#### TEXTO FORNECIDO:
════
Geoeconomia versus Geopolítica
O autor do livro Material World: A Substantial Story Of Our Past And Future [Mundo Material: Uma História Substancial do Nosso Passado e Futuro] (WH Allen/Penguin Random House, 2023), Ed Conway, é um jornalista-economista prolixo em suas 512 páginas. Usa palavras em demasia ao escrever e não sintetiza seu pensamento. Fica cansativo, para o leitor, por estender-se demais e arrastar-se com narrativas pessoais de suas visitas misturadas com fatos objetivos.
Separar o joio do trigo exige bastante esforço do leitor. Afinal, “separar sementes (ideias) férteis de ervas daninhas (estórias desnecessárias)” é o desafio de buscar o essencial.
No decorrer deste livro, Conway avança e retrocede no tempo de maneira desordenada. Acelera as quatro grandes transições energéticas da Era Moderna – carvão, energia elétrica, petróleo, gás – para abordar mais a quinta: lítio ou “petróleo branco”.
Acompanha a viagem dos átomos de silício e lítio ao redor do mundo até se tornarem semicondutores e baterias. Desce pelos canos de uma refinaria de petróleo, entra nas fornalhas, onde a areia é fundida em vidro, e segue ao longo dos fios de cobre, vitais para comunicação no mundo moderno.
Mas afirma, no entanto, ter sido “um mero passeio rápido” pelo Mundo Material. Abriu uma janela para estas redes ocultas de substância e inteligência “para o mundo girar”.
Longe dos humanos serem independentes do mundo físico em torno, nunca estiveram tão dependentes dele, quer seja a energia contida em uma molécula de gás natural, o betume sem o qual o mundo construído desmoronaria ou a fibra ótica através da qual transita a maior parte de nossos dados. Nessa “viagem”, o leitor conhece inúmeros materiais indispensáveis como o betume: mistura, escura e viscosa, de hidrocarbonetos pesados com outros compostos oxigenados, nitrogenados e sulfurados, usada como impermeabilizante, no asfalto de ruas e estradas, na fabricação de borrachas, tintas etc.
════
#### MATERIAL FORNECIDO:
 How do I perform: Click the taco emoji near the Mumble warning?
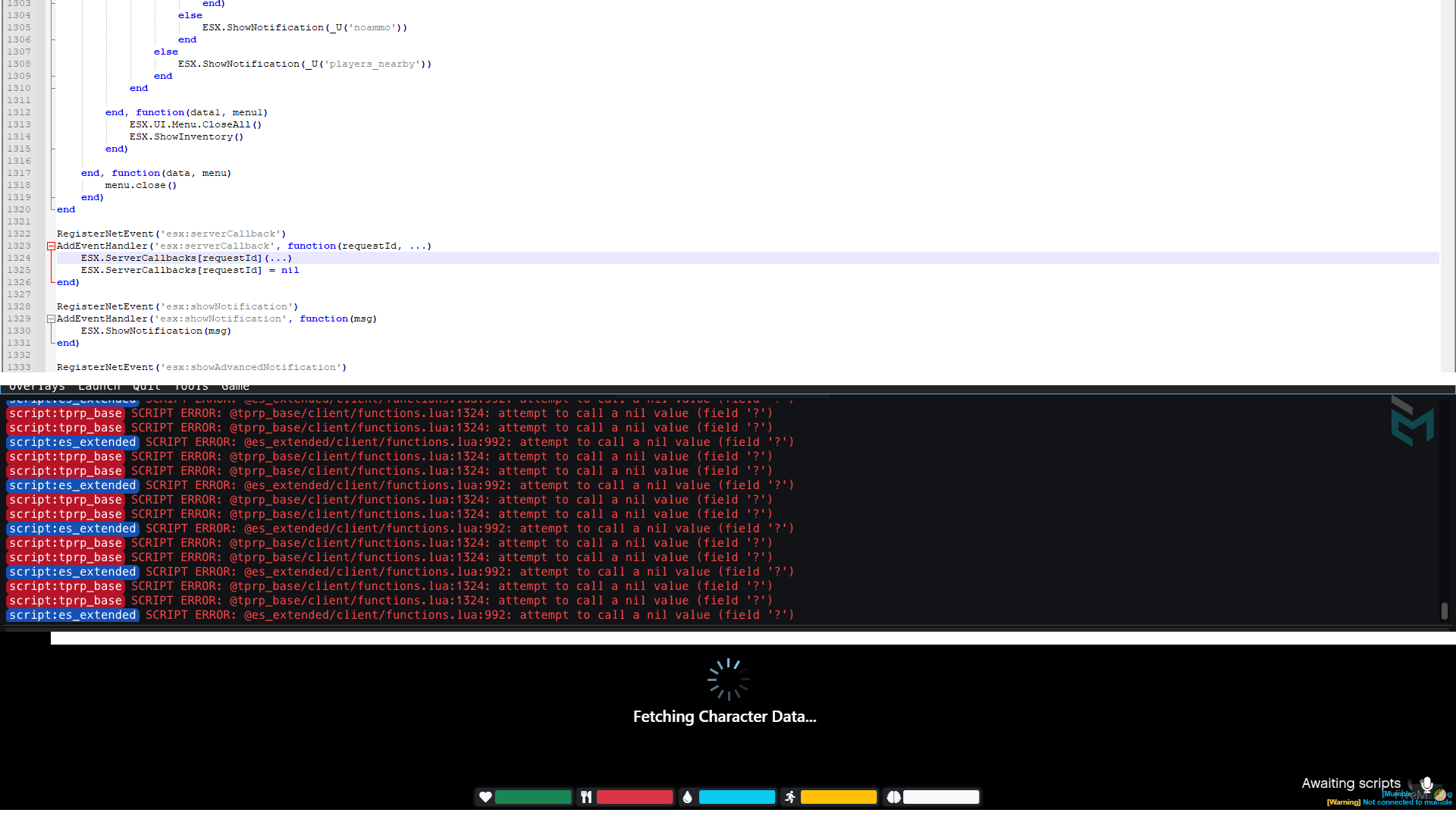[x=1439, y=795]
════
#### O QUE FAZER:
1) No texto sobre o livro Material World, qual é a quinta transição energética que Conway aborda com mais atenção?
2) Retome, por favor, o texto sobre o livro Material World a partir do ponto em que ele termina.

#### RESULTADOS POR TAREFA:
1) O lítio, também chamado de "petróleo branco".

2)
Em cada uma de suas seis partes (e 18 capítulos), destaca seis materiais muito especiais – areia, sal, ferro, cobre, petróleo/gás, lítio – não é apenas pela utilidade – desde a condutividade elétrica do cobre à densidade energética do petróleo – mas também pela capacidade de transformar produtos complexos em comuns como o smartphone e o computador pessoal.
Os chips de silício dentro deles são de uma complexidade surpreendente, embora sejam tão pequenos como os transistores. O sucesso é o fato de tão poucas pessoas prestarem muita atenção nos seus componentes materiais – e seus produtores monopolistas.
Estes itens não são apenas comuns, mas, na maioria das vezes, tornaram-se baratos ao longo do tempo . Por exemplo, o vidro e o aço eram antes um luxo, mas agora são baratos e onipresentes, assim como voos de aeronaves, automóveis, analgésicos, frete em contêineres ou polietileno. Quanto mais usamos, mais baratos se tornaram.
Segundo a Lei de Moore, a densidade dos semicondutores aumentou exponencialmente durante o último meio século, mas esse progresso fez o preço de armazenamento de memória em um computador ser derrubado – e ele ser massificado. Ocorre o mesmo com o preço dos módulos fotovoltaicos dos painéis solares, o silício dos semicondutores, as turbinas eólicas offshore e onshore, as baterias de íons de lítio etc.
Os íons são espécies químicas possuidores de carga elétrica agora usados em carros elétricos. São formados por átomos neutros ao receberem ou perderem seus elétrons.
Quanto mais aprendemos sobre como transformar materiais em produtos, melhor nos tornamos nisso e, na maior parte, mais baratos os produtos se tornam. A curva de aprendizado é quanto mais experiência tivermos em fazer coisas, melhor seremos em fazê-las e menores serão os custos, tanto para produtores como para consumidores.
Este círculo virtuoso é sugerido, em Economia, desde Adam Smith: ao se especializarem em certas tarefas distintas e complementares, os humanos realizam mais trabalho, ou seja, aumentam a produtividade. A noção de “divisão do trabalho” de Smith se tornou uma realidade em grande escala. Contudo, não apenas a divisão do trabalho fez baixar os preços, mas também a lenta acumulação de experiência propicia menor esforço.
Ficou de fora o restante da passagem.